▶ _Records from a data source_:
══════════════════════════════
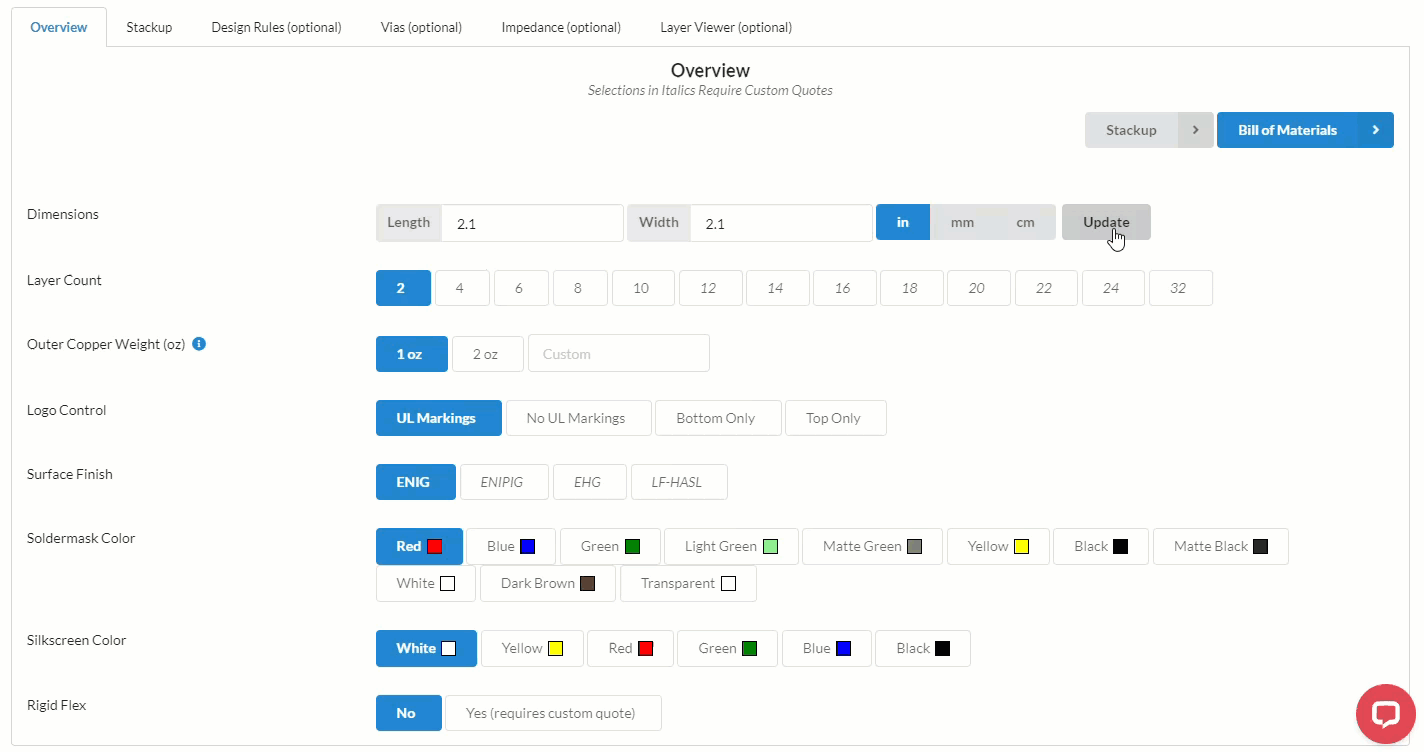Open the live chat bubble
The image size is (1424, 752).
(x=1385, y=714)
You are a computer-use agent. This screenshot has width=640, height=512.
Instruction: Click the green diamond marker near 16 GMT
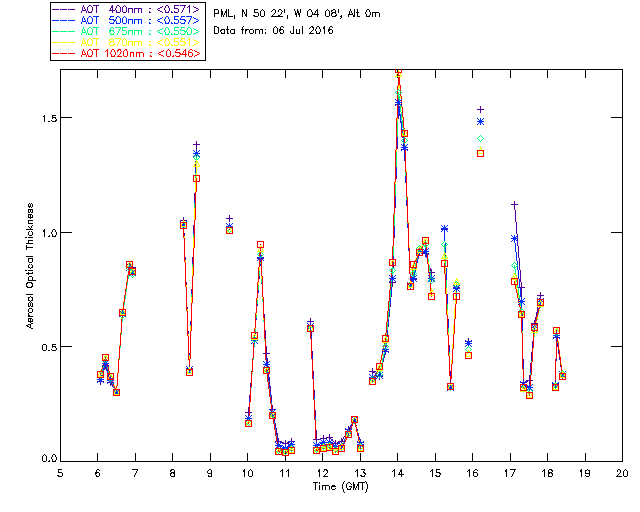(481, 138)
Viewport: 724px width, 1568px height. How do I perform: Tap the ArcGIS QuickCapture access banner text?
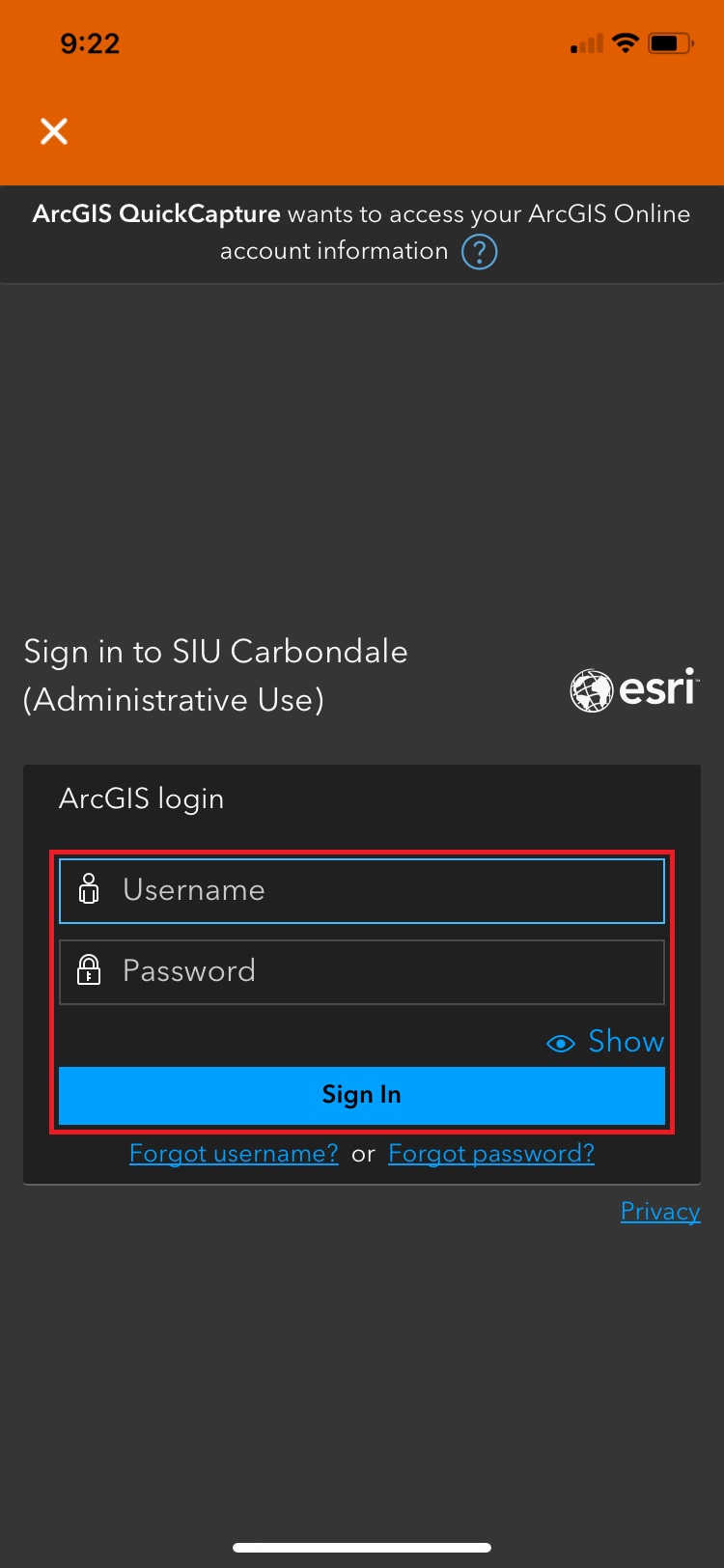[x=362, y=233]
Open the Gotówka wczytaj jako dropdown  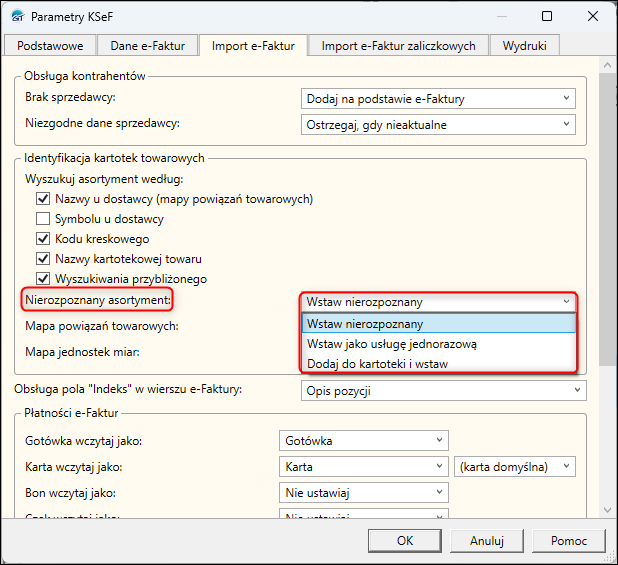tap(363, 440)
══════════════════════════════
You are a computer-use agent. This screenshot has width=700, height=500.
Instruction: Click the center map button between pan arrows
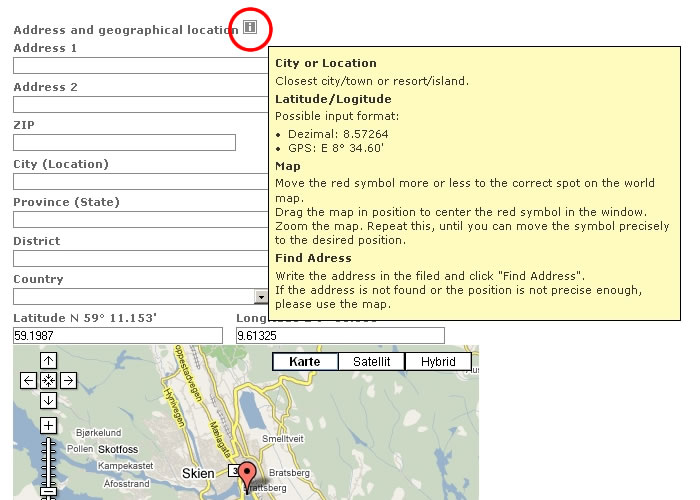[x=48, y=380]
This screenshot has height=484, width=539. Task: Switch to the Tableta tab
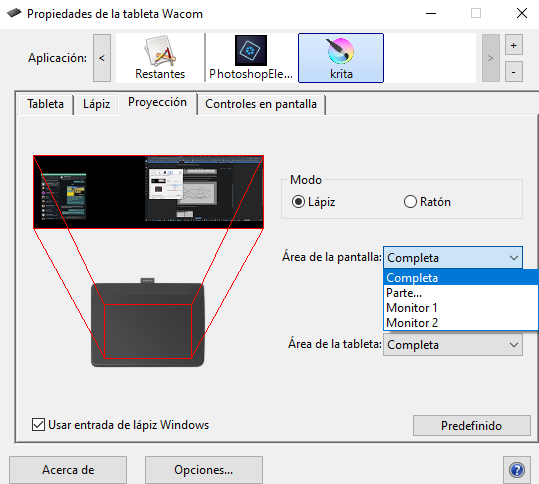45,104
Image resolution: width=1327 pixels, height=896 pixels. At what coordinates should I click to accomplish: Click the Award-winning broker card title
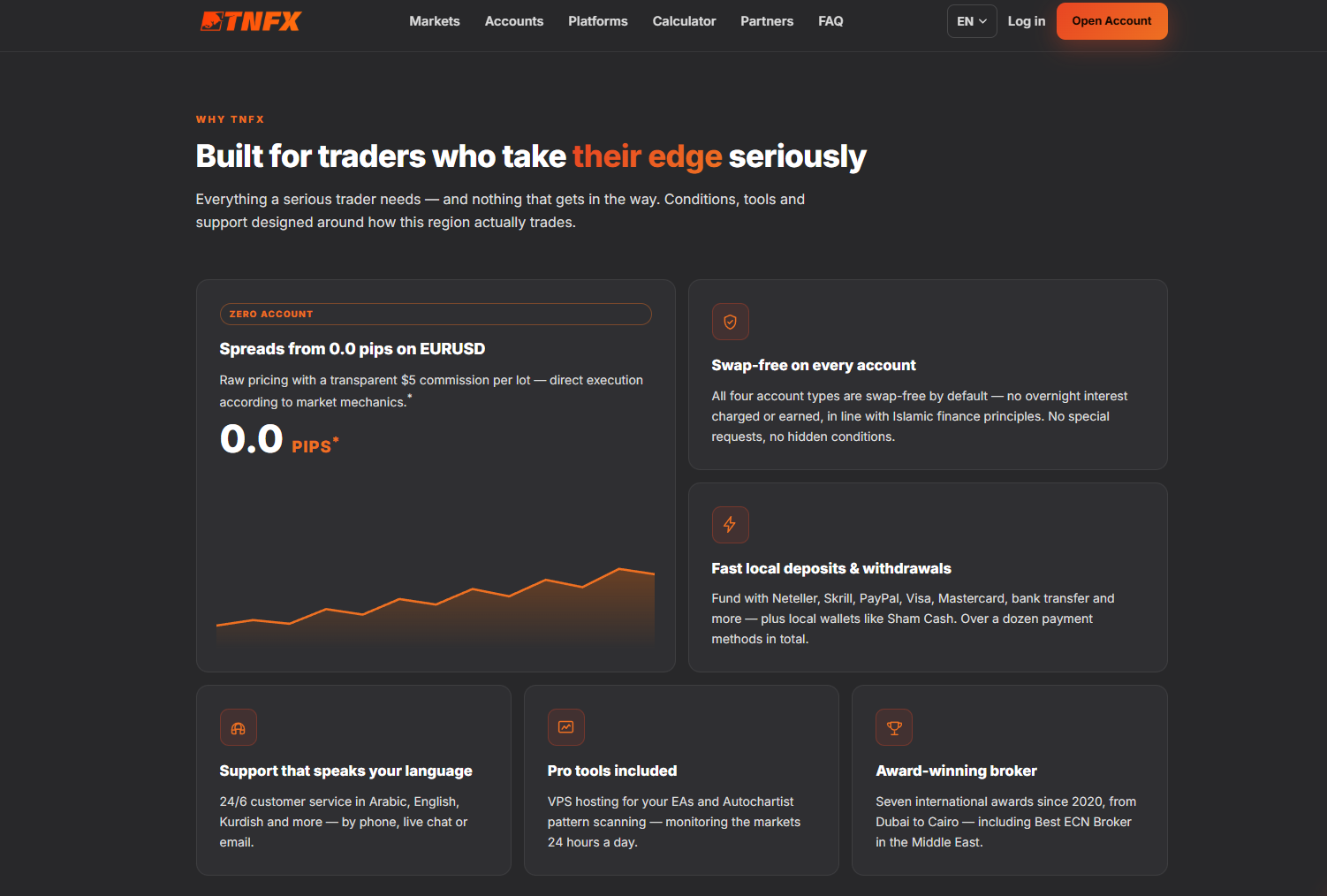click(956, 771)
══════════════════════════════
Where a line of the records has the string "agent", return that line.

You are a computer-use agent. This screenshot has width=640, height=512.
You are a computer-use agent. This screenshot has width=700, height=500.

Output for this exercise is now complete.